Menjadi sang Pewaris Tahta

Diperbarui: 24 Juni 2015   00:16

Kompasiana adalah platform blog. Konten ini menjadi tanggung jawab bloger dan tidak mewakili pandangan redaksi Kompas.

Bagikan ide kreativitasmu dalam bentuk konten di Kompasiana | Sumber gambar: Freepik

Dia yang senang duduk ogkah di kursi yang di sediakan, dia yang sedang tertawa saat di luar sana tak berdaya. Ini lah kenyataan yang terjadi di negeri tercinta. Sudah lama merasakan hal yang tak pernah bisa di lewatkan. Melihat, namun bagai tak mendengar. Berawal dari pemimpin jaman dulu sampai sekarang pewaris tahta di negeri tercinta masih berjalan dengan apik dan mulus.
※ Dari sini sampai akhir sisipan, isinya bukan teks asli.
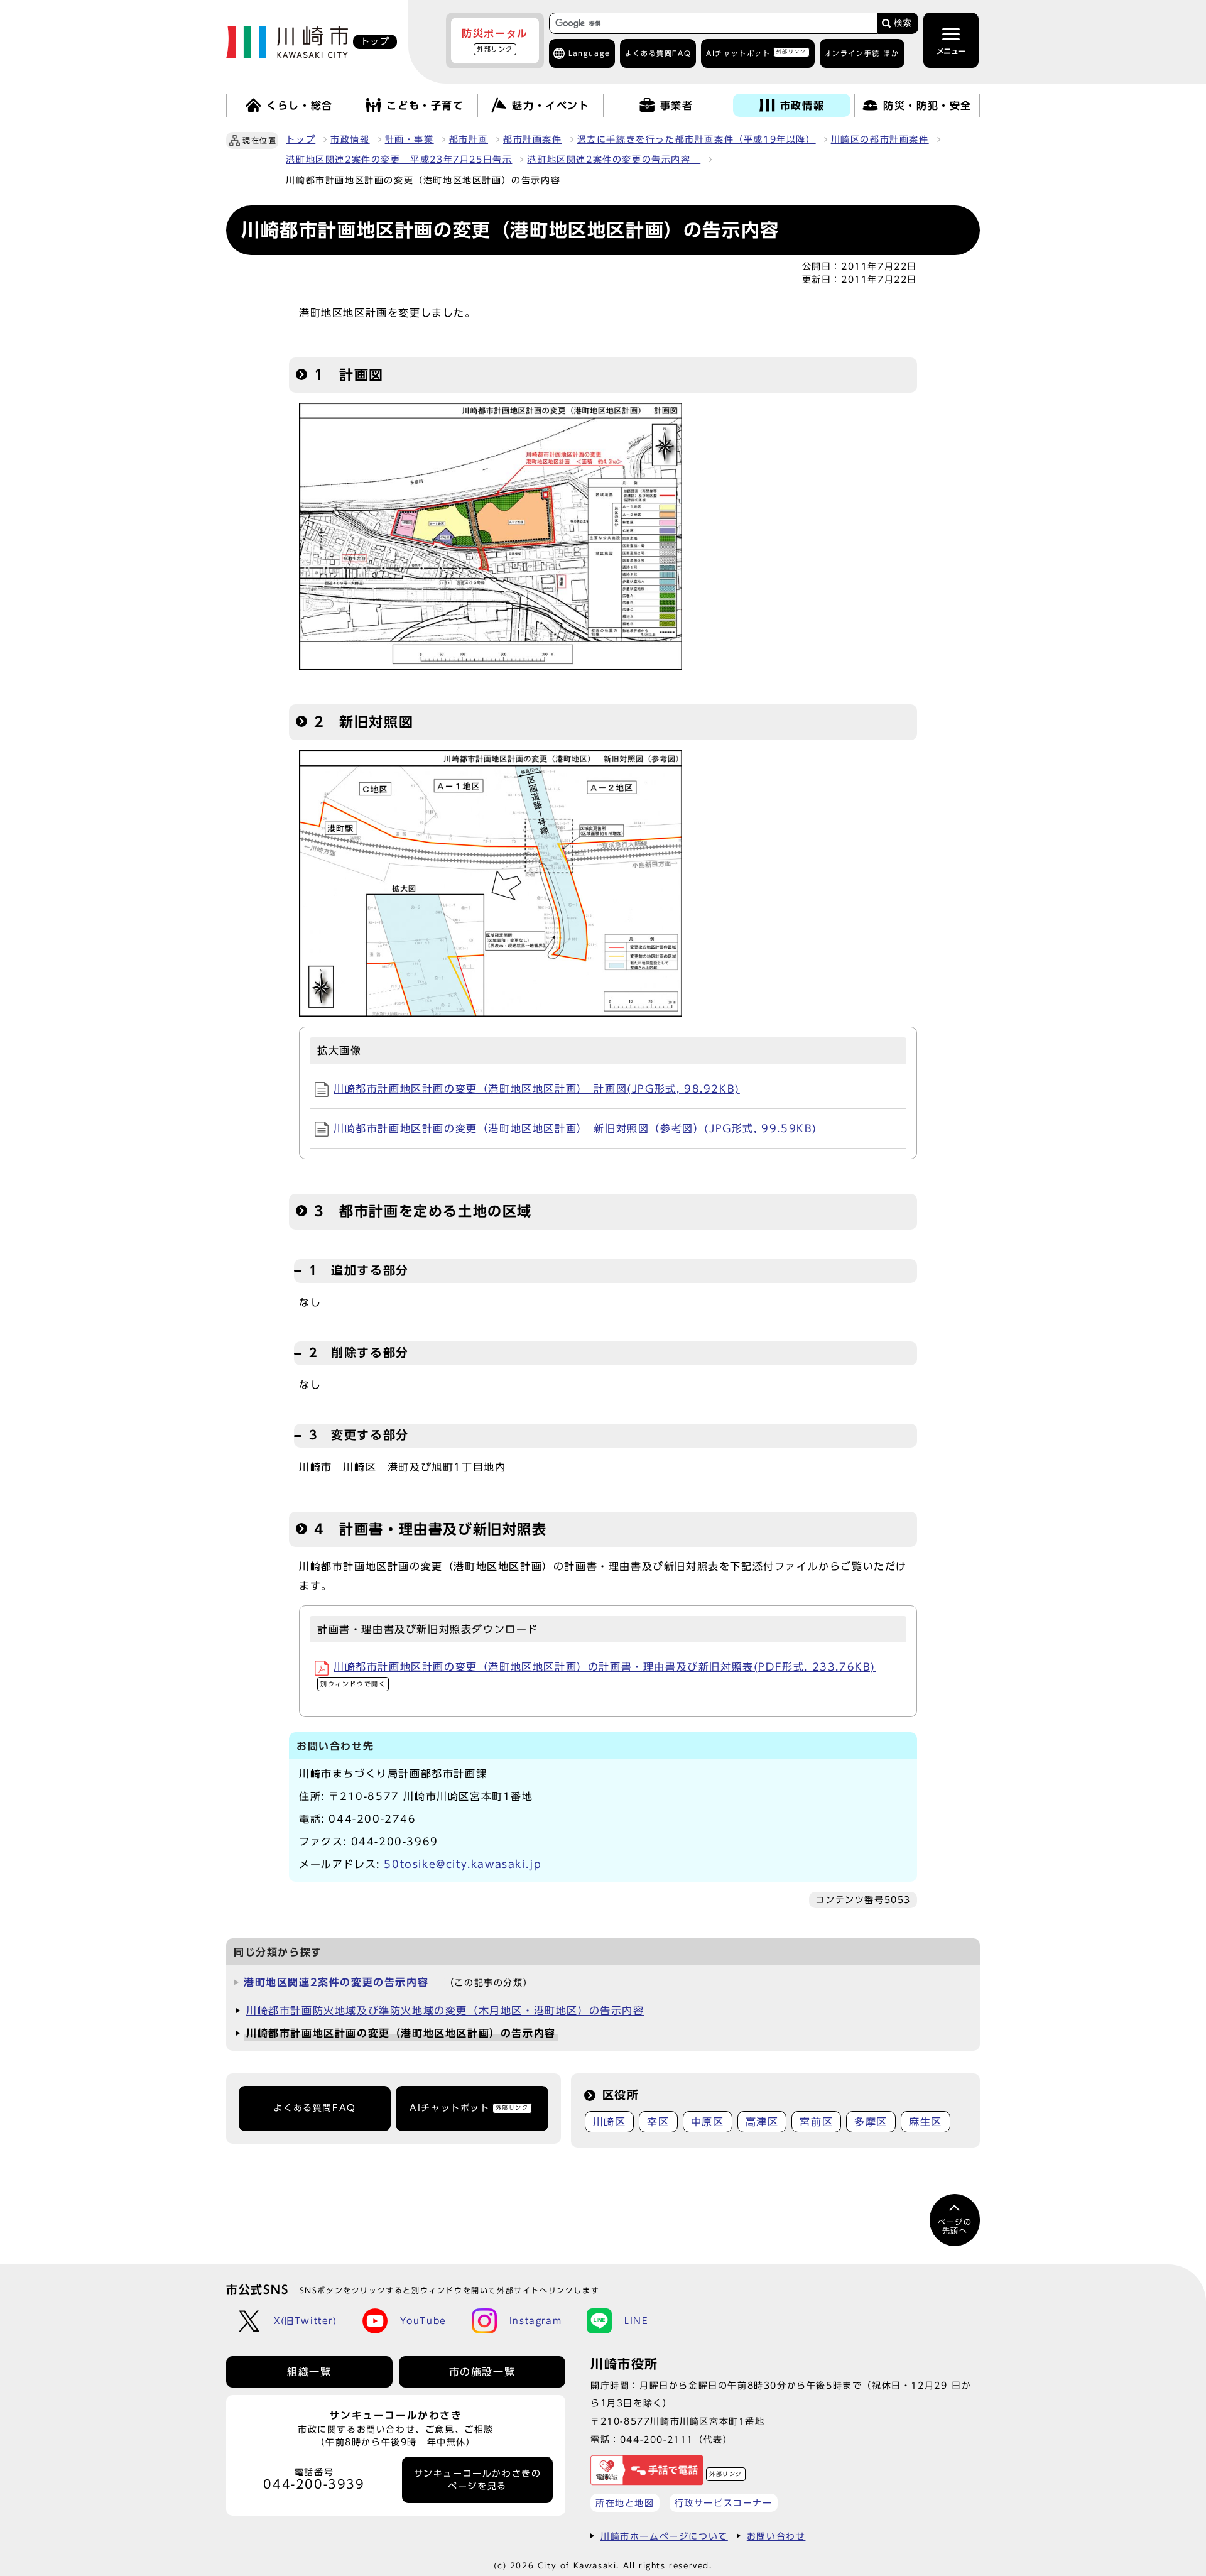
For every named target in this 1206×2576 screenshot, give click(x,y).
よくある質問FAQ (314, 2108)
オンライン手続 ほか (862, 53)
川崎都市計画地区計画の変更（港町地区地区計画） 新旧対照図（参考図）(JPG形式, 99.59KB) (575, 1128)
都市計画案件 (532, 139)
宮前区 (816, 2122)
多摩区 (871, 2122)
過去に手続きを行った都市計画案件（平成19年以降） (696, 139)
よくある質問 (658, 53)
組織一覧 (309, 2372)
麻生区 (925, 2122)
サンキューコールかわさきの (477, 2480)
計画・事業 (409, 139)
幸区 (658, 2122)
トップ (300, 139)
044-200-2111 (656, 2439)
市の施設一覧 (482, 2372)
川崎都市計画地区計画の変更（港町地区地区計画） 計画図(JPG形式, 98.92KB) (537, 1089)
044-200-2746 (372, 1819)
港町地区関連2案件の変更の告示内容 (613, 159)
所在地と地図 (625, 2503)
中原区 (707, 2122)
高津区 (762, 2122)
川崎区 (609, 2122)
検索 (902, 23)
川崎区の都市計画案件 (880, 139)
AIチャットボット (756, 52)
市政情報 (349, 139)
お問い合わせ (776, 2536)
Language (589, 53)
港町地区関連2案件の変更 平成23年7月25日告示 (399, 159)
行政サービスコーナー (724, 2503)
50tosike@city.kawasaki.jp (462, 1864)
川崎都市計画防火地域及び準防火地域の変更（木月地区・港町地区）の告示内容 (445, 2011)
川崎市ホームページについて (664, 2536)
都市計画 (468, 139)
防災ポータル (495, 40)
Berkedokan tahta sang promotor terdahulu, berkedokan sang pemimpin yang sedang duduk, ini semua cara mereka menikmati hal yang seharusnya dapat dinikmati oleh semua orang. Hiruk pikuk dunia perpolitikan di Indonesia sangat beragam penuh dengan warna-warni peran sang legenda. Beberapa partai menyimbollkan diri sebagai pahlawan yang akan menjadi pembela rakyatnya, tapi di balik itu semua masih banyak janji para pahlawan itu yang tak pernah di tepati.
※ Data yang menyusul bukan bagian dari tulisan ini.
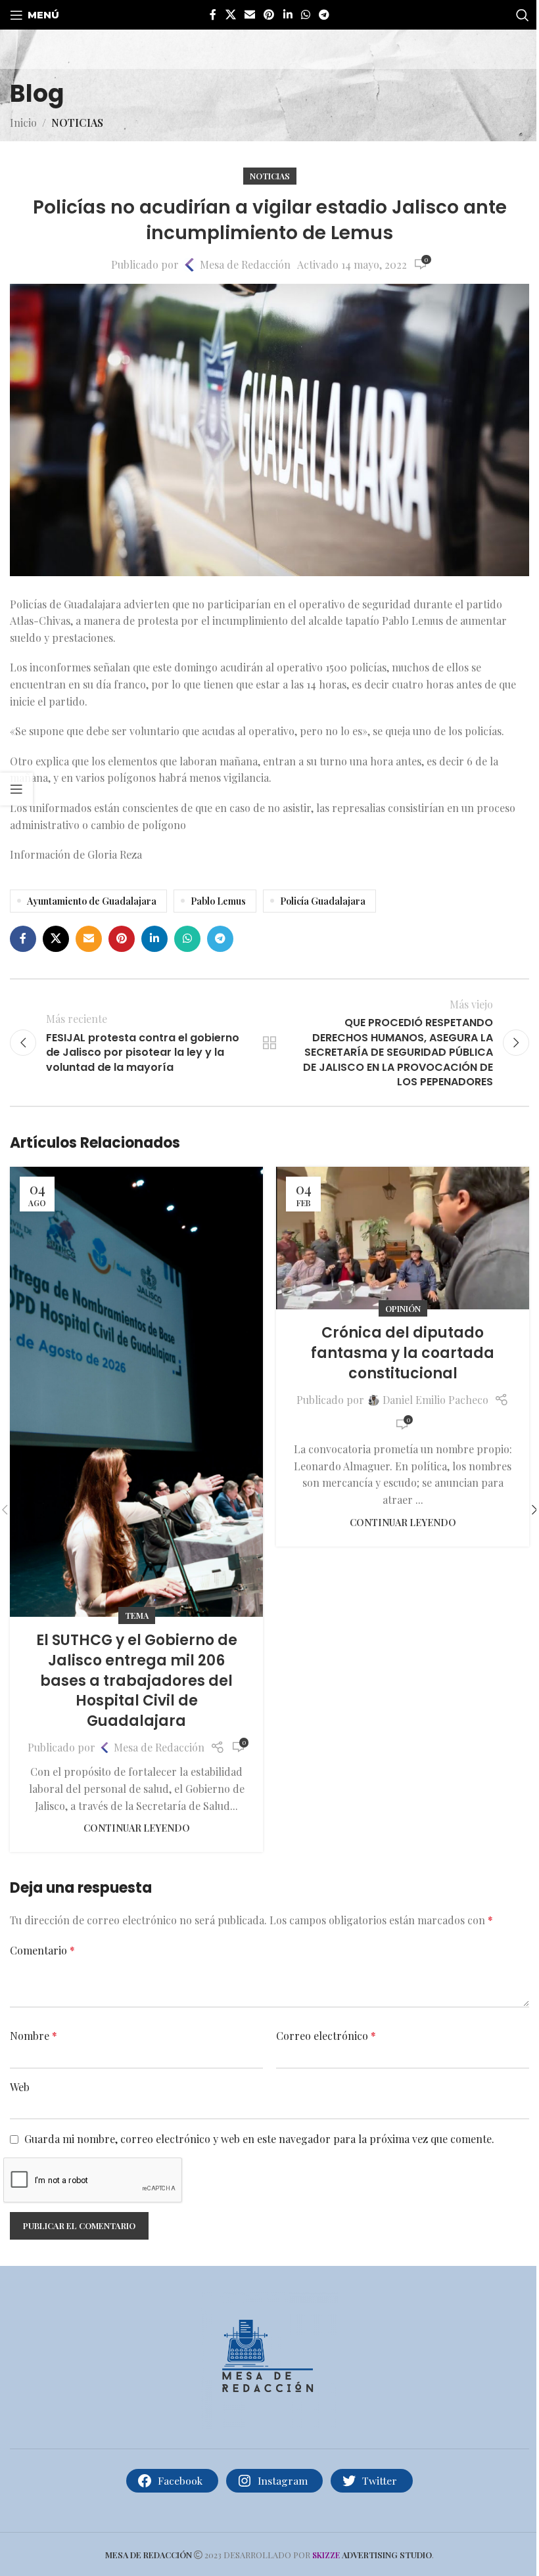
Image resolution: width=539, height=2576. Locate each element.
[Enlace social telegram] (324, 14)
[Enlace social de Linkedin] (287, 14)
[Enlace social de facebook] (213, 14)
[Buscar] (522, 15)
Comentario (42, 1950)
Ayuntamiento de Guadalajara (91, 900)
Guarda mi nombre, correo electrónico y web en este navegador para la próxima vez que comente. (259, 2139)
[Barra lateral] (16, 789)
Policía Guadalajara (322, 900)
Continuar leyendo (136, 1827)
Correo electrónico (326, 2036)
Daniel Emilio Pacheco (435, 1400)
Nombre (33, 2036)
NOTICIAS (77, 122)
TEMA (137, 1615)
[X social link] (230, 14)
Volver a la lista (269, 1042)
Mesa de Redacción (245, 264)
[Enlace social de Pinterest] (269, 14)
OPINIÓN (403, 1308)
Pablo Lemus (218, 900)
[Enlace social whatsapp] (305, 14)
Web (20, 2087)
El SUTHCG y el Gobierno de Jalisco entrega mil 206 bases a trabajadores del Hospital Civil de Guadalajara (136, 1680)
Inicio (23, 122)
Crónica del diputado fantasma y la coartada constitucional (402, 1353)
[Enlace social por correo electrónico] (249, 14)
Hari ini, mereka “rakyat” meminta janji yang pernah di buat. Sekarang kembali mereka menawarkan janji untuk masa depan. Indonesia negeri penuh dengan orang – orang terpelajar, penuh dengan orang-orang pintar. Tapi itu semua di gunakan untuk membodohi rakyat yang kurang pandai.
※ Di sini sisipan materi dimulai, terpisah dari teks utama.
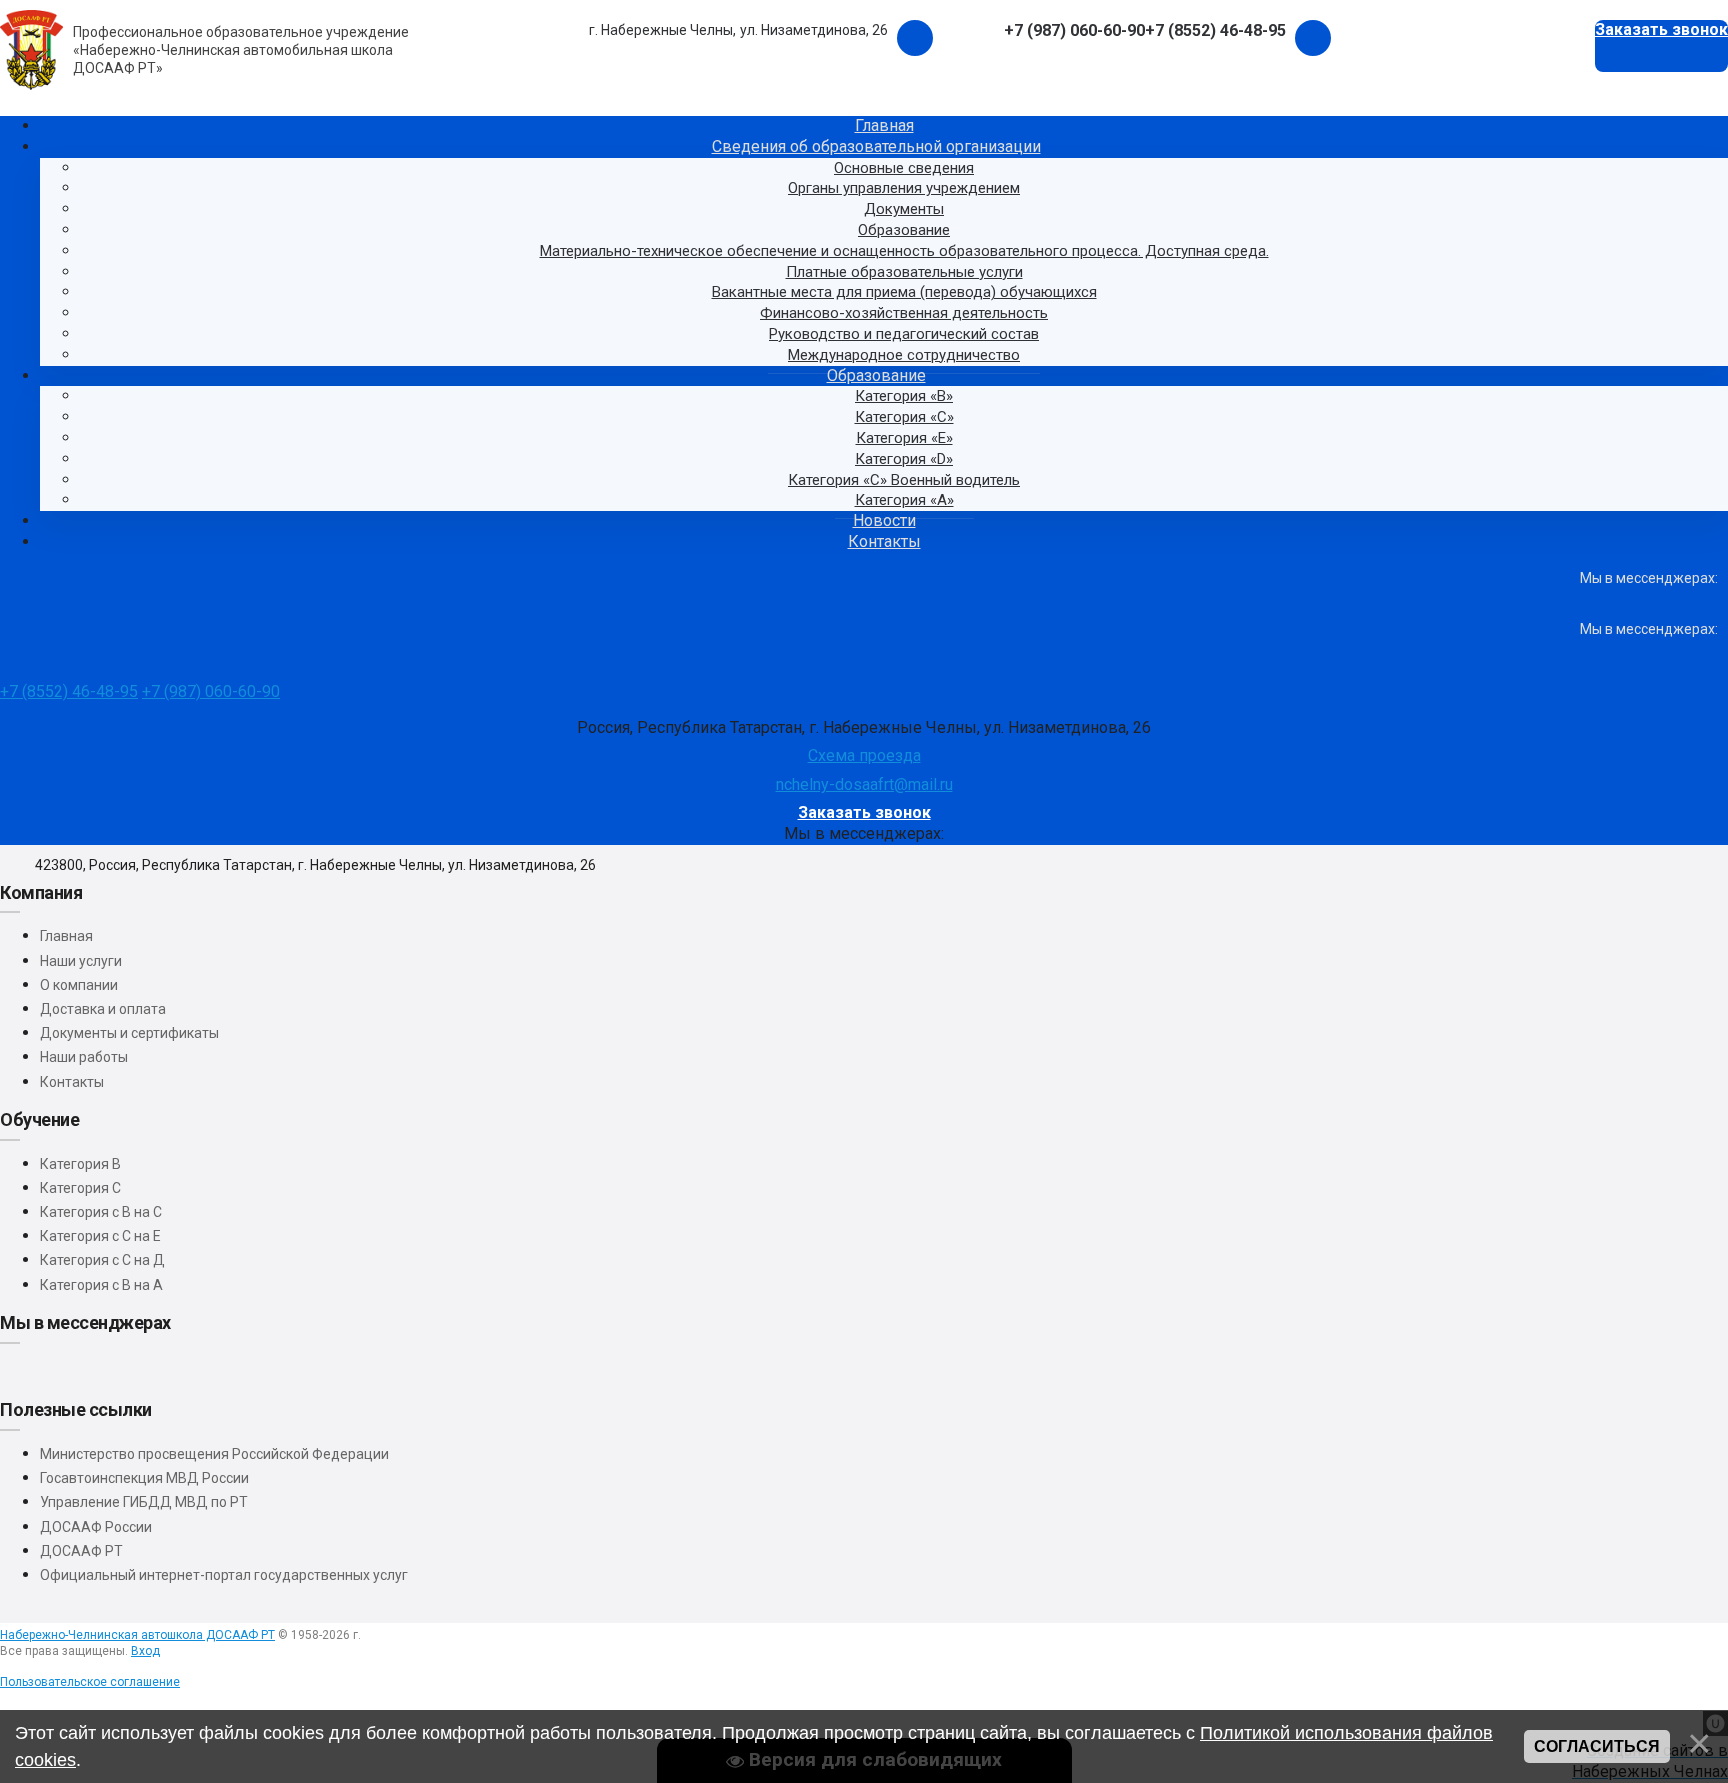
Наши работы (84, 1057)
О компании (79, 985)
Tinggal menghitung beberapa saat lagi kita akan melakukan pemilihan untuk memilih Dia yang pantas duduk di atas sana dengan hati tulus dan rela untuk memperjuangkan rakyatnya. Mendekati ini semua banyak partai-partai yang mengambing hitamkan kegagalan-kegagalan terdahulunya. Apakah benar ini semua salah orang – orang yang terdahulu?

Tidak semua kesalahan yang sekarang terjadi di lakukan oleh orang-orang terdahulu, tidak mungkin adanya sekarang kalau tidak ada orang terdahulu yang memeprjuangkan, tidak akan ada yang menjadi pahlawan jika terdahulu tidak ada kesalahan. Tapi bukan kesalahan yang diharapkan, seharusnya. Sehingga beberapa orang memanfaatkan itu semua untu kambing hitamnya.

Dilihat dari segi etika, ketika ada yang melakukan kesalahan sebelumnya itu di sebabkan oleh beberapa orang, di antaranya pemimpin dan semua bawahannya. Dan satu lagi yang kadang terlupakan yaitu orang – orang yang tidak pernah mendukung semua kebijakan itu semua, mereka menyadari semua kesalahan pemerintah namun mereka hanya diam dan seakan menertawakan semua kesalahan tersebut dan menungggu, hingga merka keluar dan menyuarakan pembelaan.

Padahal, jika memang mereka sudah tau dari awal kenapa harus menunggu pemerintah melakukan kesalahan dan kenapa tidak memberikan pendapat atau turun langsung tanpa mengaharapkan penghormatan yang berlebihan.

Indonesia, sudah banyak yang mencoba jadi pemimpinmu namun tak sedikit dari mereka mengggunakan itu untuk kepentingan pribadinya. Siapa lagi yang akan menjadi pewaris tahta seanjutnya??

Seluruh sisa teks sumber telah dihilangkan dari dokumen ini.